__Challenge 1__: From the discussion of the Anglo-Saxon kingdoms, copy the part that opens with the words containing "I think the" and closes with "come rolling in.".
__Challenge 2__: Name every person identified by name in the discussion of the Anglo-Saxon kingdoms.
__Challenge 3__: Continue the discussion of the Anglo-Saxon kingdoms from its last sentence.

__Passage provided__:
★ ★ ★ ★

Which Anglo-Saxon kingdom in the heptarchy was thes best? Which was your favorite? Why?
Also, what are some good historical reading materials concerning the Anglo-Saxons and the Heptarchy?
I think the power as centuries goes on is Northumbria > Mercia > Wessex. Penda(Mercia?) is a pretty cool guy, kills a bunch of Bede's favourite christian kings and doesn't afraid of everything.
Wessex rises to the top because Alfred's dad manages to kill all the aethelings(individuals considered king-worthy and therefore a threat to the king) which means his kingdom is a lot more stable when the vikings come rolling in.
>good historical reading materials
Anything by James Campbell is a good start. One argument you should be aware of when reading about Anglo-Saxons is that a lot of the big historians(Campbell included) argue that the Anglo-Saxons ruled a pretty complex state for their time, but IMO they put too much emphasis on the good qualities of the anglo-saxon state because it's their field of study. Paul R. Hyams challenges this point of view pretty well in his book 'Rancour and reconciliation'.

★ ★ ★ ★

__Supplied data__:
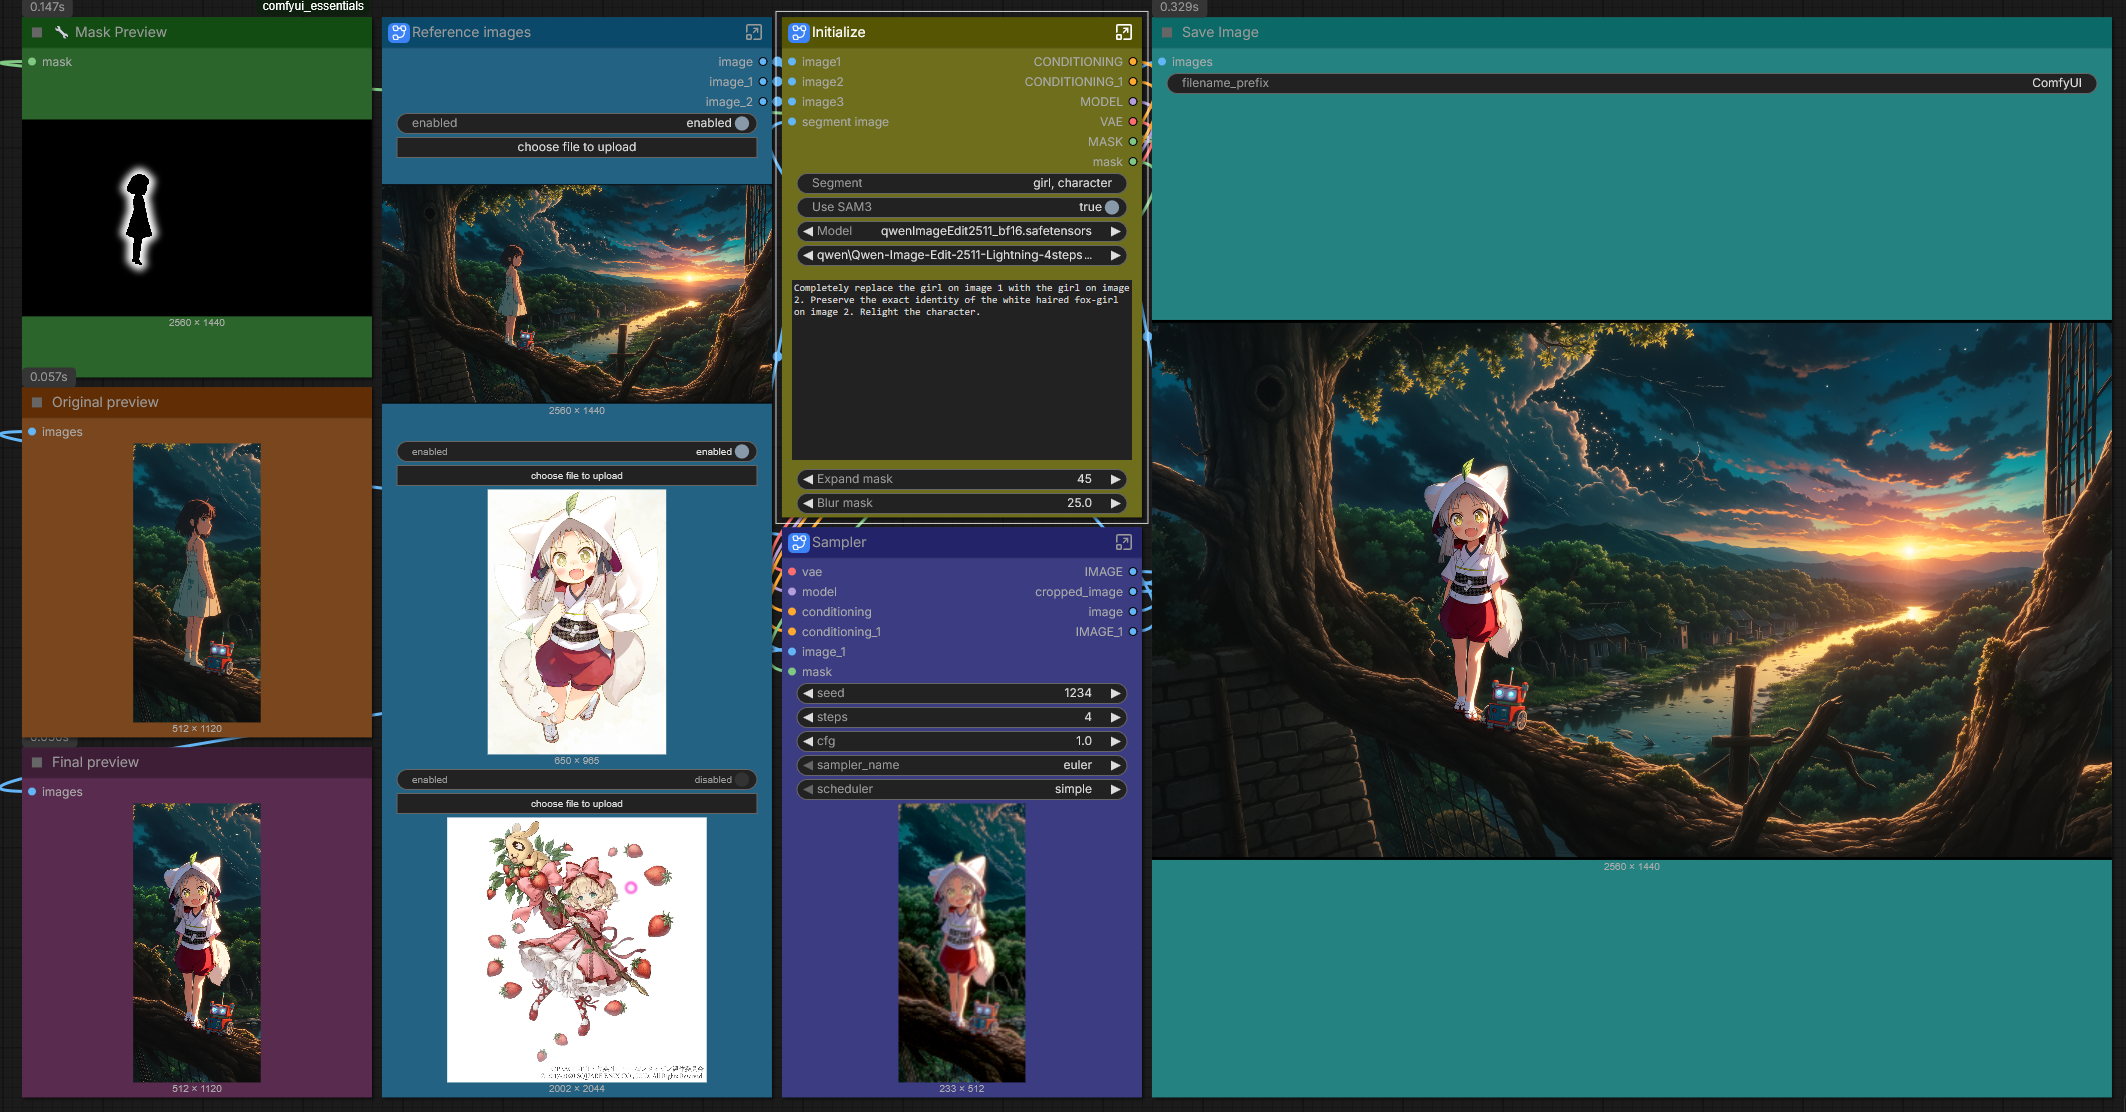Click the filename_prefix ComfyUI field

point(1630,83)
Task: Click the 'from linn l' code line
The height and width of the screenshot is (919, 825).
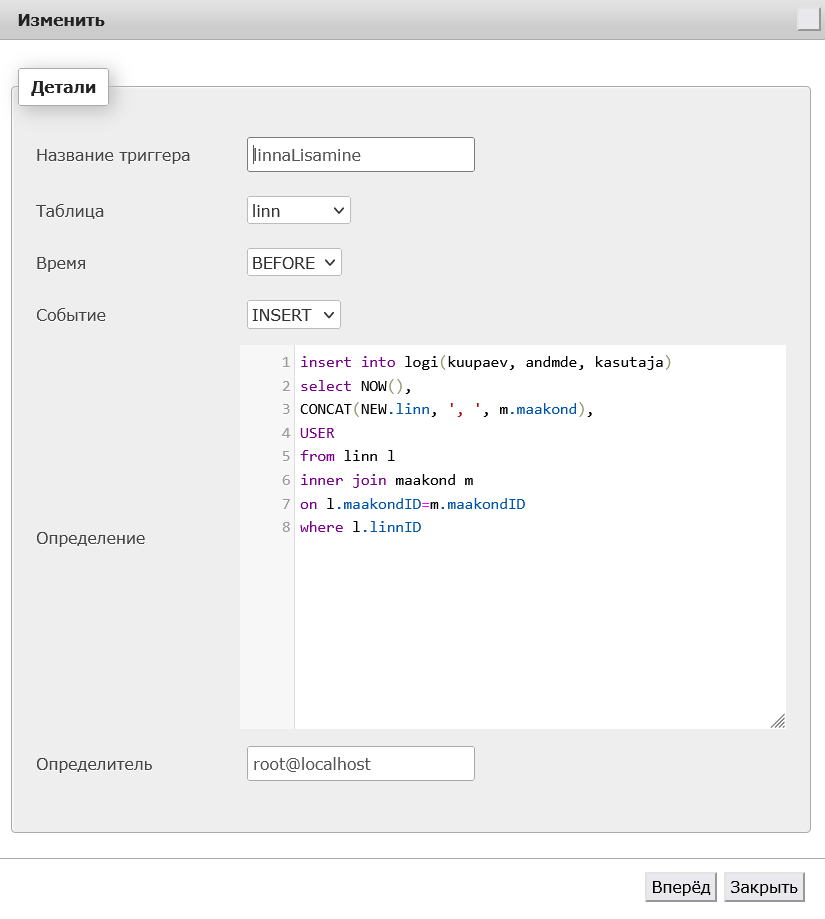Action: 347,456
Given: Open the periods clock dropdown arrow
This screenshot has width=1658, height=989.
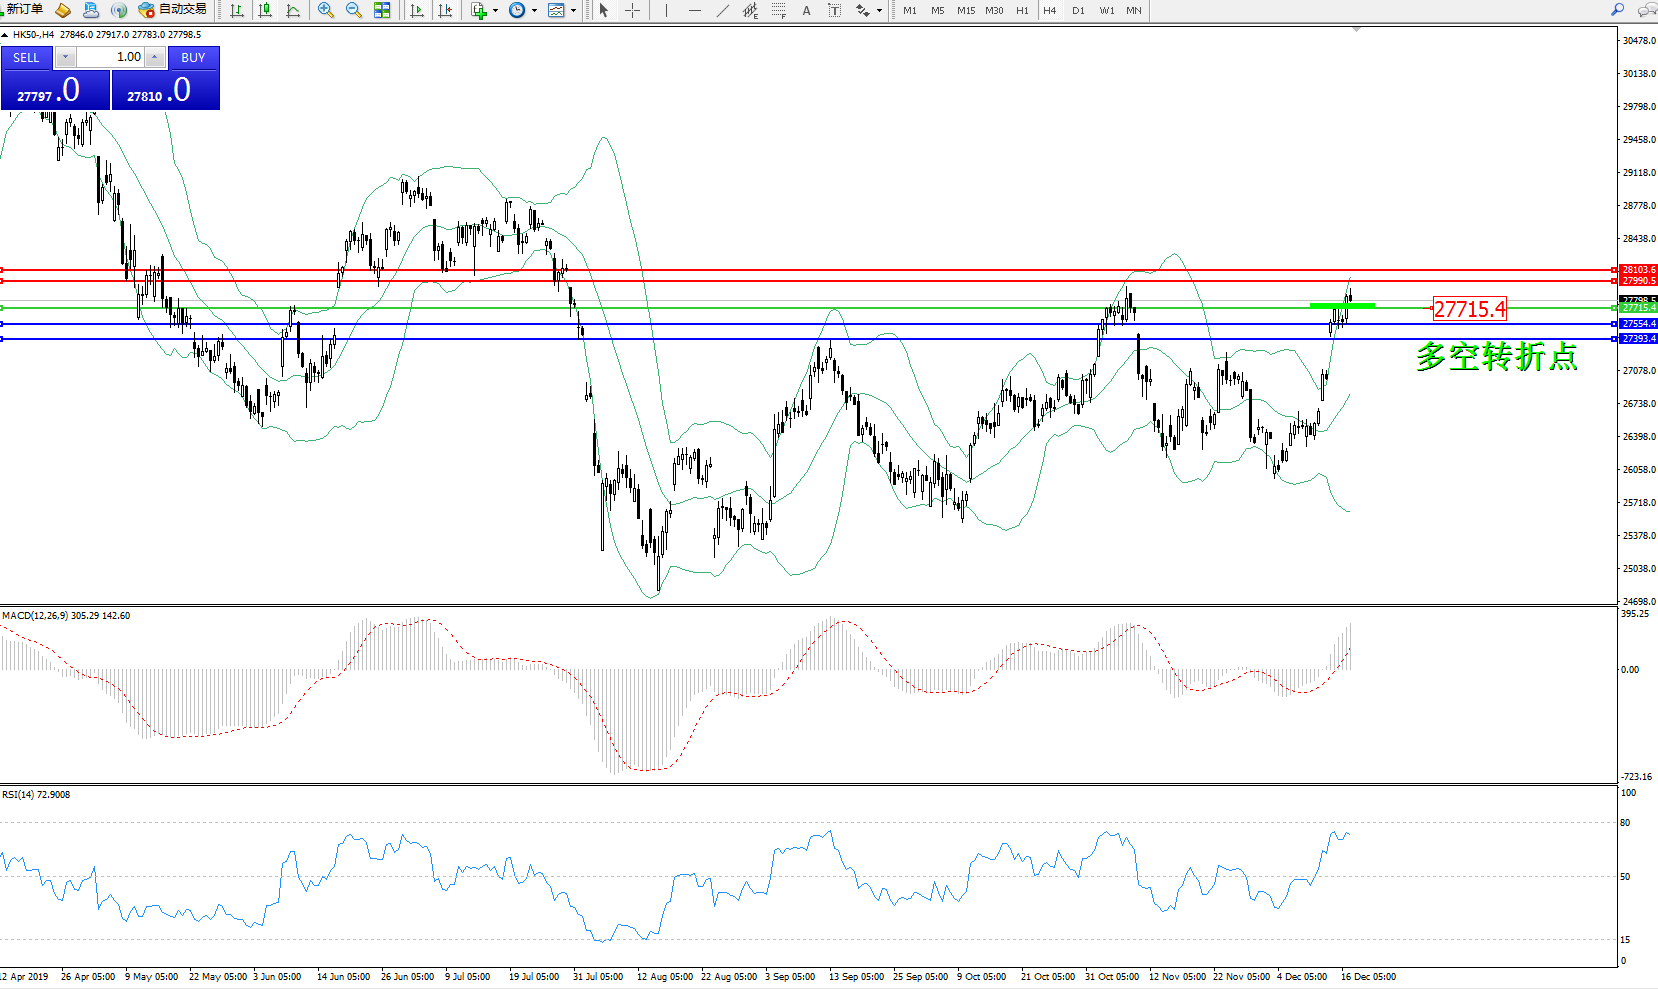Looking at the screenshot, I should pyautogui.click(x=534, y=11).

★ ★ ★ ★

__Task result 1__:
I think the power as centuries goes on is Northumbria > Mercia > Wessex. Penda(Mercia?) is a pretty cool guy, kills a bunch of Bede's favourite christian kings and doesn't afraid of everything.
Wessex rises to the top because Alfred's dad manages to kill all the aethelings(individuals considered king-worthy and therefore a threat to the king) which means his kingdom is a lot more stable when the vikings come rolling in.

__Task result 2__: Penda, Bede, Alfred, James Campbell, Paul R. Hyams

__Task result 3__:
So to get a more accurate historical picture I should read both Campbell and the Hyams book? I'm curious about the positive and negative aspects of the Anglo-Saxon Kingdoms and prefer a more accurate account, though entertainment value is worth something too.
>Hengist (or Hengest) and Horsa (or Hors) are figures of Anglo-Saxon history, which records the two as the Germanic brothers who led the Angle, Saxon, Frisian, and Jutish armies that conquered the first territories of Britain in the 5th century. Tradition lists Hengist (through his son, whose name varies by source) as the founder of the Kingdom of Kent.
>The Old English names Hengest and Horsa mean "stallion" and "horse" respectively.
I don't have a torrent but you don't really need the whole book to understand the point he's making, anything on feud in anglo-saxon england will cover it.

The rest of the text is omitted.